HEAVY INDUSTRY/CONSTRUCTION

      The Industrial Works built the first "walking dredge," an amazing construction device used to create drainage of vast acreage for cultivation in Michigan, build the Tamiami Trail in Florida and bring irrigation for agriculture to California deserts. (The last remaining walking dredge is on display at a state park in Florida.)

      IB's huge steam railroad cranes, up to 1,100 tons capacity, were used in the digging of the Panama Canal.

      The Bay City Shovels built digging equipment powered by gasoline engines that was used extensively across the country and in the South Pacific during World War II.

AEROSPACE/FOUNDRY INNOVATION

      Because of the availability here of advanced foundry knowledge and equipment, the director of the University of Michigan's aeronautical engineering department came here in 1943 and established Stalker Corporation, a firm that produced magnesium jet engine parts for many years.

THE PRESS

      The Bay City Tribune daily newspaper was the first in the state outside Detroit to install typesetting machines in the 1880s.

SHIPBUILDING/BOATBUILDING/WOOD TECHNOLOGY

      Capt. James Davidson built the longest wooden ships ever constructed, notable for "secret" bracing techniques that kept the ships from sagging in heavy weather.

      The Wheeler Shipbuilding Co. was rated by a government inspector as one of the finest yards producing steel ships in the nation in the 1880s. Wheeler's "Pere Marquette" revolutionary rail ferry for Lake Michigan traffic became the model for later railroad ferries.

      In 1901, Annie Edson Taylor made history by becoming the first person to go over Niagara Falls and live. Much has been made of this feat, but little of the wooden barrel she used, which was made in West Bay City. A technological innovation -- certainly!

The Defoe Shipbuilding Company's "rollover" method of shipbuilding was an innovation of technologicalefficiency in World War II honored by the U.S. Navy. Defoe built about 150 warships including the prototype destroyer escort, a ship credited with reversing domination of the North Atlantic by German submarines and contributing to victory in World War II. Defoe also built the most famous Presidential yacht, the "Honey Fitz."

      Les Staudacher built some of the world's fastest unlimited hydroplane boats here in the 1950s and 1960s including the 250 mile per hour "Miss Pepsi" and others. Staudacher is credited with building more Gold Cup racing boats than any other builder.

      Gougeon Brothers, Inc., revolutionized the use of wood in boat construction worldwide with their WEST System epoxy and published several editions of a book of instruction in new methods. Gougeon also built the first successful wind generator blades and their iceboats and sailboats have won numerous world racing titles.

HOUSING

The Sovereign brothers, Otto and William, pioneered the concept of mail-order ready-cut homes, packaged for shipment and assembly on site.
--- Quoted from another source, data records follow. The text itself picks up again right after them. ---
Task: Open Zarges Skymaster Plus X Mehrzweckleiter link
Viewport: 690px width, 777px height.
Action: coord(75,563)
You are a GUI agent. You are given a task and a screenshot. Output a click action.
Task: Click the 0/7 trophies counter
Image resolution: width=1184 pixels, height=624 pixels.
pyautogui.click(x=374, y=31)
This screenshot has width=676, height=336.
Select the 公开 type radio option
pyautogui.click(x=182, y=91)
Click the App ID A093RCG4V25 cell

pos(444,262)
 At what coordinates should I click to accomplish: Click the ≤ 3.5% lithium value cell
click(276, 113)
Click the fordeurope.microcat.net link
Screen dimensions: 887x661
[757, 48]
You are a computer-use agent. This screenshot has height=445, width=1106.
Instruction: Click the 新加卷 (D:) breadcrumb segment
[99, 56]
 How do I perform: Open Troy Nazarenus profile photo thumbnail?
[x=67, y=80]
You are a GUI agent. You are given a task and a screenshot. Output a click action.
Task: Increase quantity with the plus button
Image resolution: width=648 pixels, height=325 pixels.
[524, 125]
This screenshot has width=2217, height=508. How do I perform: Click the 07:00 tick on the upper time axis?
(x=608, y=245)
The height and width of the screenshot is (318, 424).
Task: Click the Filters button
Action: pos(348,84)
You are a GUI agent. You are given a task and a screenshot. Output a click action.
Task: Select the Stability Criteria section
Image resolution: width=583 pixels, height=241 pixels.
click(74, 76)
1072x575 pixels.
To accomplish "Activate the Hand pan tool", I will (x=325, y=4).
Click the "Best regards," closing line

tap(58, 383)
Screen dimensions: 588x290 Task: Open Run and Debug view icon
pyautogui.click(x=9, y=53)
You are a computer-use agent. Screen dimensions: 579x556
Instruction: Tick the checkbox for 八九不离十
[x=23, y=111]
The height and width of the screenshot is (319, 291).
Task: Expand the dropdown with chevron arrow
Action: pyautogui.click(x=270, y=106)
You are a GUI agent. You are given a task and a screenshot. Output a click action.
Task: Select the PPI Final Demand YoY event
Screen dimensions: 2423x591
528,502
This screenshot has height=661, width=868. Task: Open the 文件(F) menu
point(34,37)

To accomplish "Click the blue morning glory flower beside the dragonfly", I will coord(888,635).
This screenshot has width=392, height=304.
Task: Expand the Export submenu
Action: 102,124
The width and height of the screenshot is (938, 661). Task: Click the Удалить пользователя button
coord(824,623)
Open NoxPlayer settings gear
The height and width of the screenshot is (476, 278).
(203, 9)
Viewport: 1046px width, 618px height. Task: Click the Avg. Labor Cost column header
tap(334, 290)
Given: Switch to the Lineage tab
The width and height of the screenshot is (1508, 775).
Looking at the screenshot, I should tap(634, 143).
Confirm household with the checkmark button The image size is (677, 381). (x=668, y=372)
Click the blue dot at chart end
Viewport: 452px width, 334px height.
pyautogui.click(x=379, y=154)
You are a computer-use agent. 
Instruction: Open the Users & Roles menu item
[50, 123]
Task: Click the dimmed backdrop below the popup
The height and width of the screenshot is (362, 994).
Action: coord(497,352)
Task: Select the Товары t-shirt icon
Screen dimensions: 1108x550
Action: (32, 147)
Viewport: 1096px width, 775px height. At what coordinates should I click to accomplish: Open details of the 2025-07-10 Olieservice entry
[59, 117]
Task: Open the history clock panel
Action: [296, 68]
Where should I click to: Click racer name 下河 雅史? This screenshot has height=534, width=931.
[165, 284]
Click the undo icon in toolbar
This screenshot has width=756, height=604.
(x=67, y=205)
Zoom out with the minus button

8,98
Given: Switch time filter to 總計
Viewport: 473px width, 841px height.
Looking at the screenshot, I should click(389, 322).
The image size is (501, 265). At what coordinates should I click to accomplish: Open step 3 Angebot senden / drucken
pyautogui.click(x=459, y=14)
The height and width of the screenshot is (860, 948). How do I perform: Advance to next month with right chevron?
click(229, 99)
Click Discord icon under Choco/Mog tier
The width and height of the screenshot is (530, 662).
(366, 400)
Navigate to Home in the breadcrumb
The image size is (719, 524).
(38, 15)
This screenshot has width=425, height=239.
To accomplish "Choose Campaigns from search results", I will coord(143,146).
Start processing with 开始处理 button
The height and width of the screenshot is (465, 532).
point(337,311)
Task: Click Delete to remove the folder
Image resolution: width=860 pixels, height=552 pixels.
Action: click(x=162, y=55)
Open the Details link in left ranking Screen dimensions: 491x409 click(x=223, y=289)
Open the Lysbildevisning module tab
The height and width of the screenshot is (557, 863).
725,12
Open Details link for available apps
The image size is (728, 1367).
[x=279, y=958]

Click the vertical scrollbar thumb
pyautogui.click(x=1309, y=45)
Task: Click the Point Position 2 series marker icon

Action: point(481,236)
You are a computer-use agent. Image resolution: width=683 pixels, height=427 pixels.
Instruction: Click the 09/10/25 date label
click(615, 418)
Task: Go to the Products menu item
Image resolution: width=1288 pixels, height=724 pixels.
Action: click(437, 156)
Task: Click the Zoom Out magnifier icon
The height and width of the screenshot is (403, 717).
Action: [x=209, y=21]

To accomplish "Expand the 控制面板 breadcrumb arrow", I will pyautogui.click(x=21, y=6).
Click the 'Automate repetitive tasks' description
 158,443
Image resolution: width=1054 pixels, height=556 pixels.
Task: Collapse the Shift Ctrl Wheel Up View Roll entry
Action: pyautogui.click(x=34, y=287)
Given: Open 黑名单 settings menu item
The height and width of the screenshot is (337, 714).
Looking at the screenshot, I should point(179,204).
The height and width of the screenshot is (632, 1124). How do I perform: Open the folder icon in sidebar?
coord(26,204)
Their Aladdin Company , 1906-1982, shipped homes all over the world, including an entire village of 200 homes built in England for war production workers during World War II.They spawned a new industry that included Liberty Homes and Sterling Homes here and other companies across the country. Ready-cut boats were produced by Aladdin and later the Eddy Boatbuilding Company.

INNOVATORS FROM BAY CITY

      Notable innovators with roots in Bay City included James Shearer, one of three contractors on a state commission directing construction of the Michigan Capitol; Fred Zeder, chief engineer of the early Chrysler Corporation and his brother, James Zeder,in charge of Chrysler research and development; and Brig. Gen. Oscar Westover, Army Air Corps commander who pioneered the use of hydrogen balloons and directed the first balloon flight into the stratosphere by radio from James Clements Airport and for whom Westover Air Force Base in Massachusetts is named.

      One of the early "sales" of a professional athlete was negotiated by financier James E. Davidson for the transfer of the contract of baseball player Hazen (Ki-Ki) Cuyler from the Bay City Wolves to the Chicago Cubs. Davidson was a pioneer of big league baseball, holding the post of financial vice president of the Cleveland Indians while living here in the 1920s.